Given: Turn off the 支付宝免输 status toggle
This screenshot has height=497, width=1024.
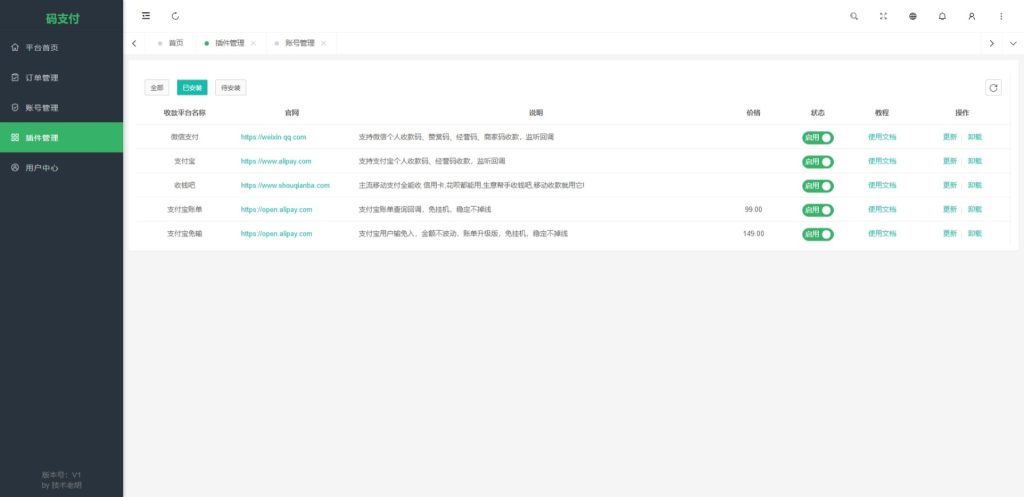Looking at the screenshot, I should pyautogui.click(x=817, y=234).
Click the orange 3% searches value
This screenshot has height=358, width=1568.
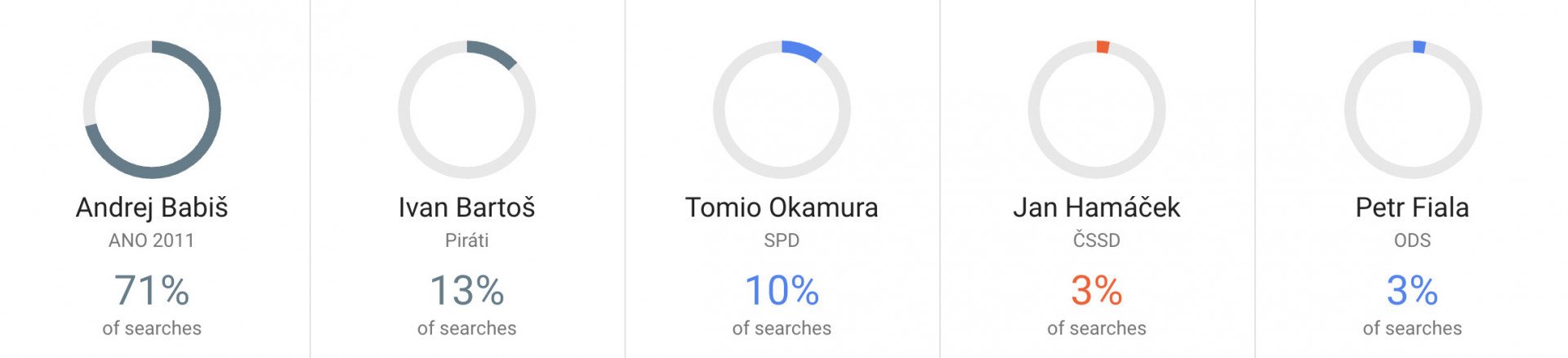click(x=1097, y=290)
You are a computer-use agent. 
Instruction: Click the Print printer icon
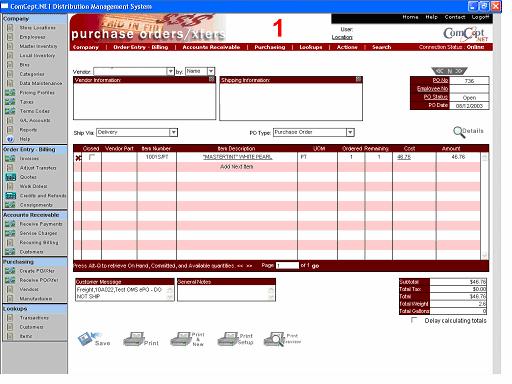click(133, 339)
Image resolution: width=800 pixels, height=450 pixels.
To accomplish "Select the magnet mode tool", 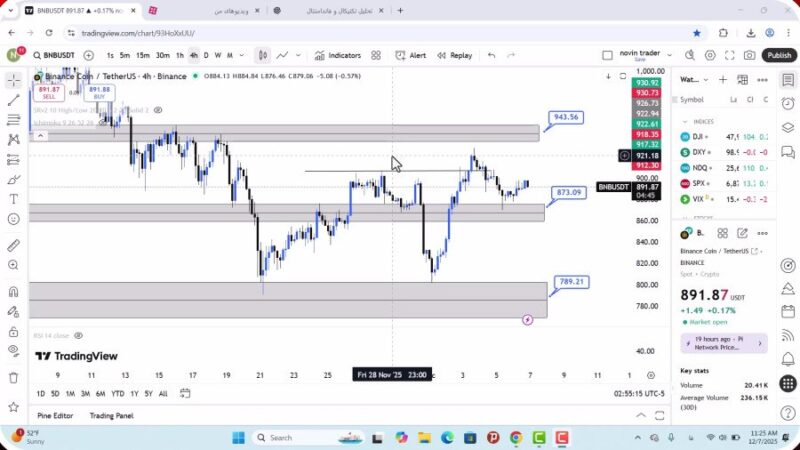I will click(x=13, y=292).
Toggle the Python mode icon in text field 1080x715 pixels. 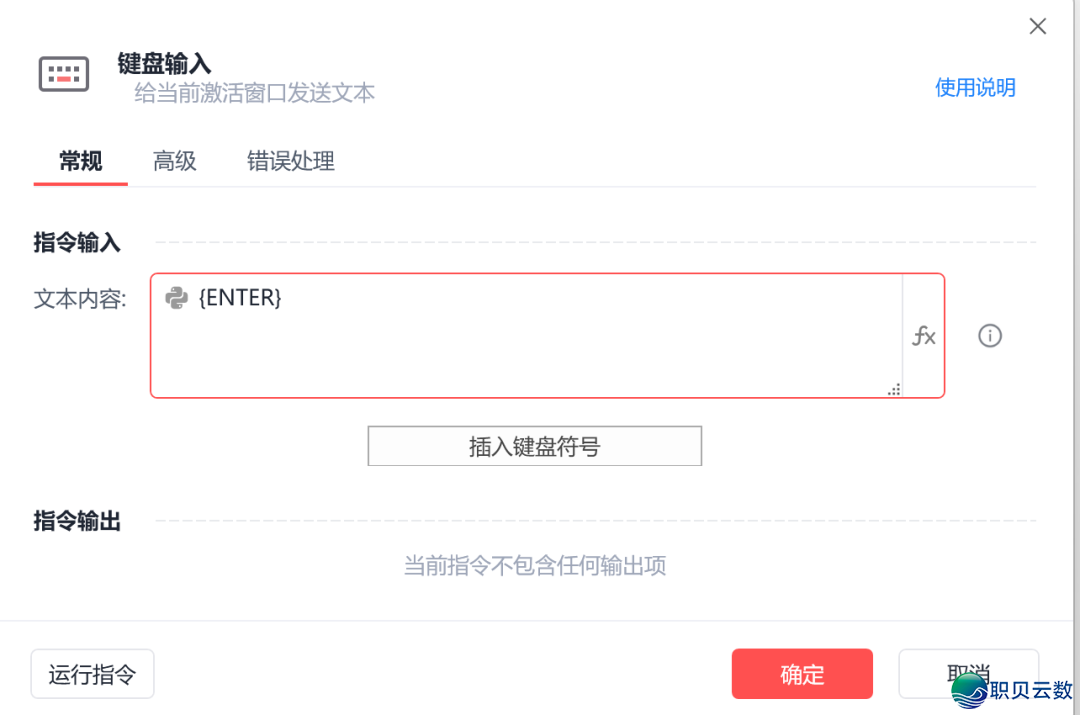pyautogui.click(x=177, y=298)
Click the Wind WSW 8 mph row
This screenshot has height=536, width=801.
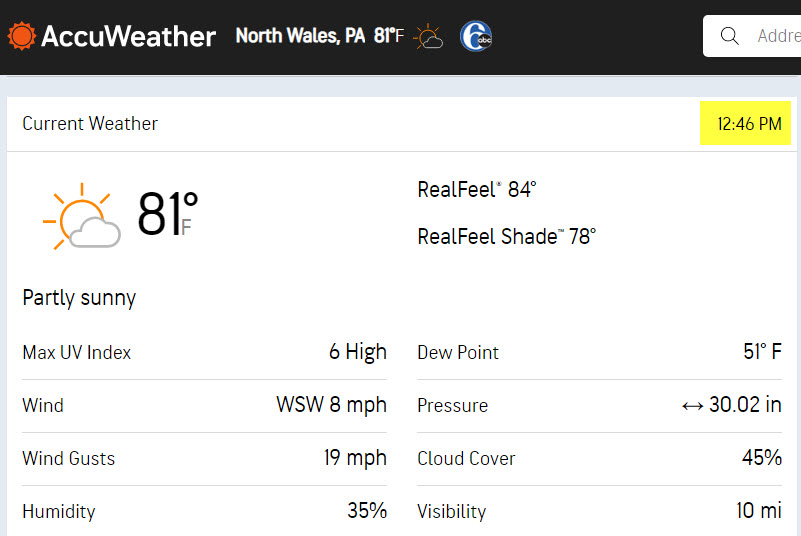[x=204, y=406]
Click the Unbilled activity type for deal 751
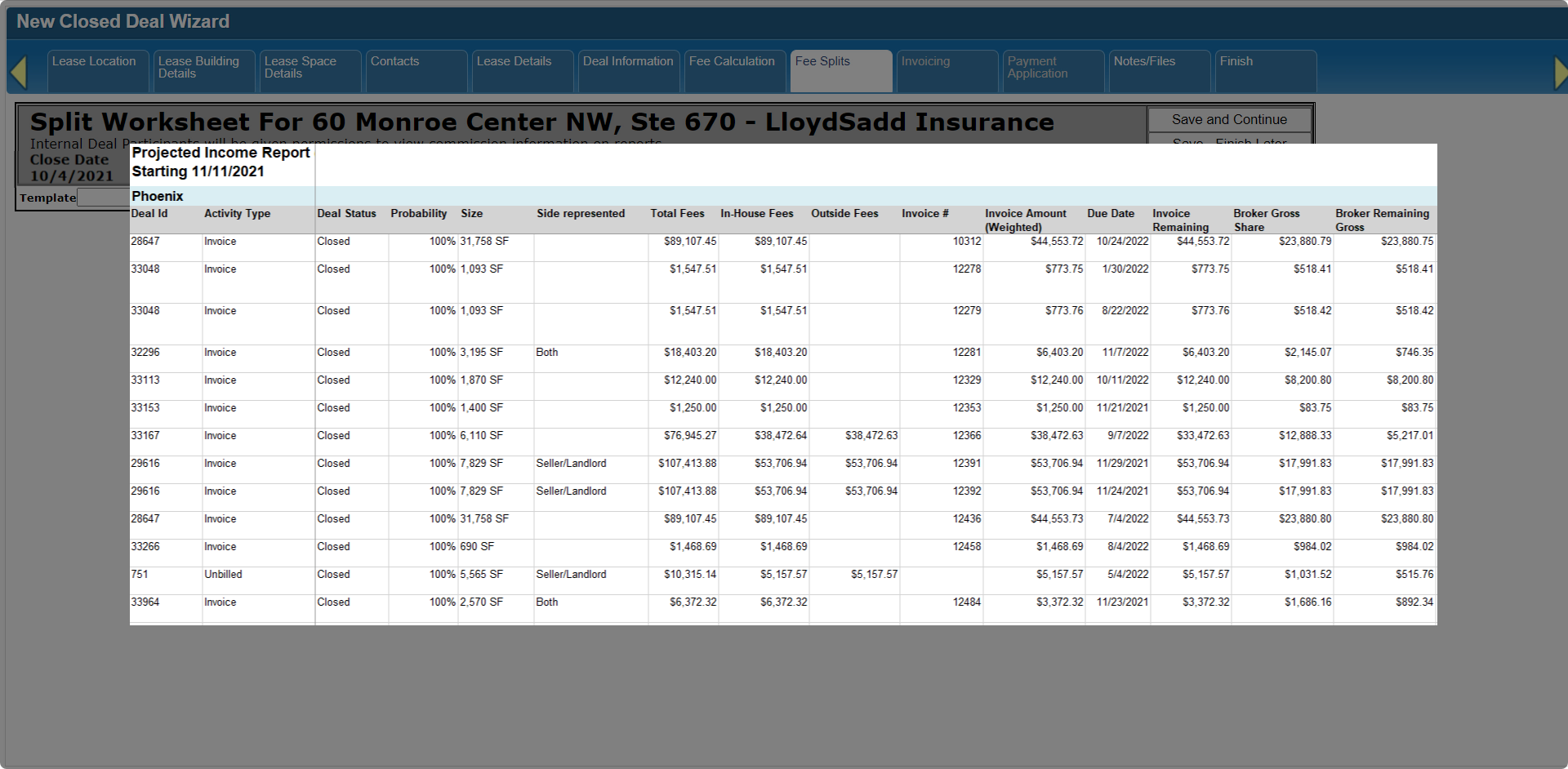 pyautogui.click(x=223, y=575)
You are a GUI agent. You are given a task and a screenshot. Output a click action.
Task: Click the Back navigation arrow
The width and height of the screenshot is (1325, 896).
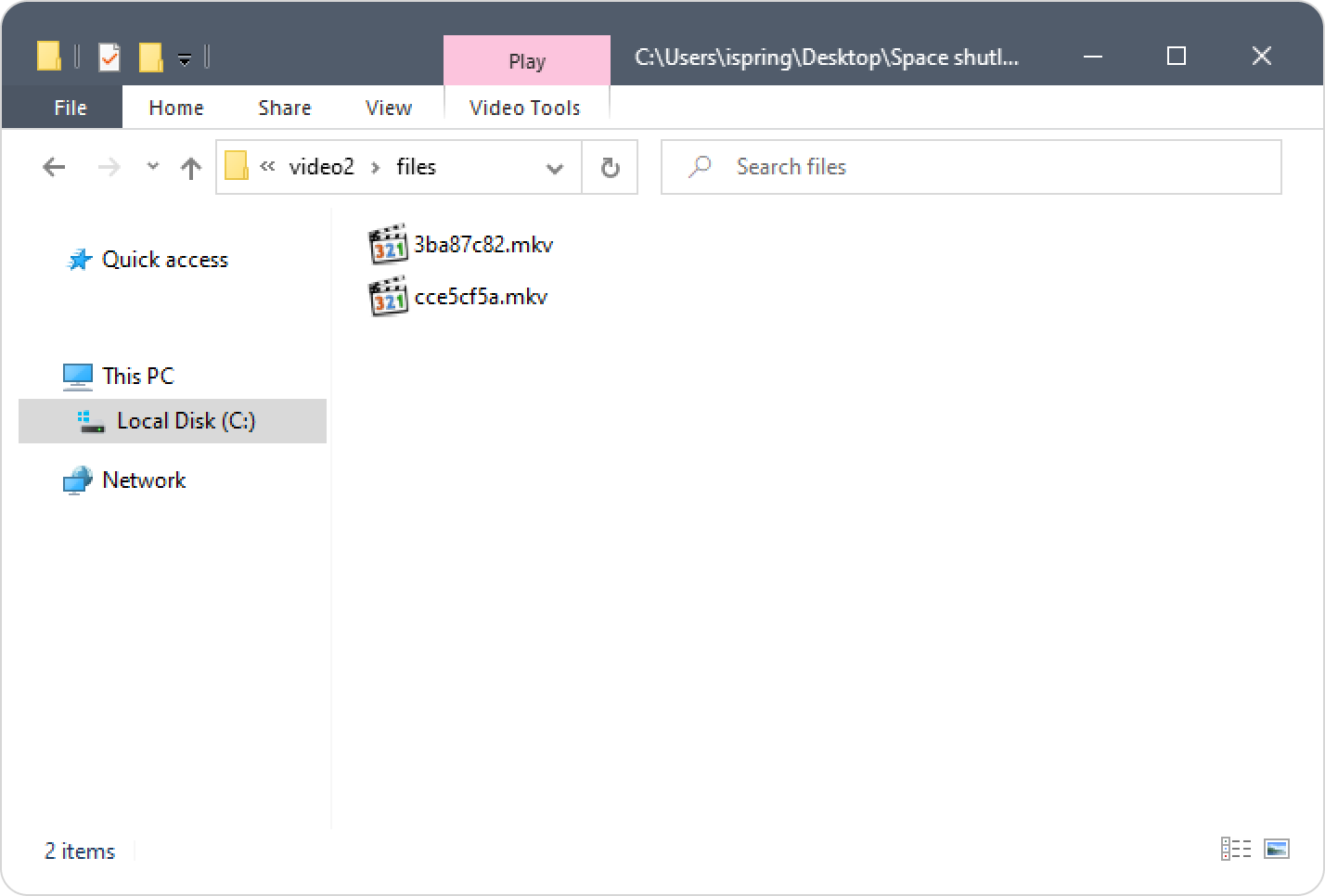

·····

__Exercise__
For the word "agent", return every line of the records that holds it.

__Task answer__
You are a computer-use agent. 
You are a GUI agent. You are given a task and a screenshot. Output a click action.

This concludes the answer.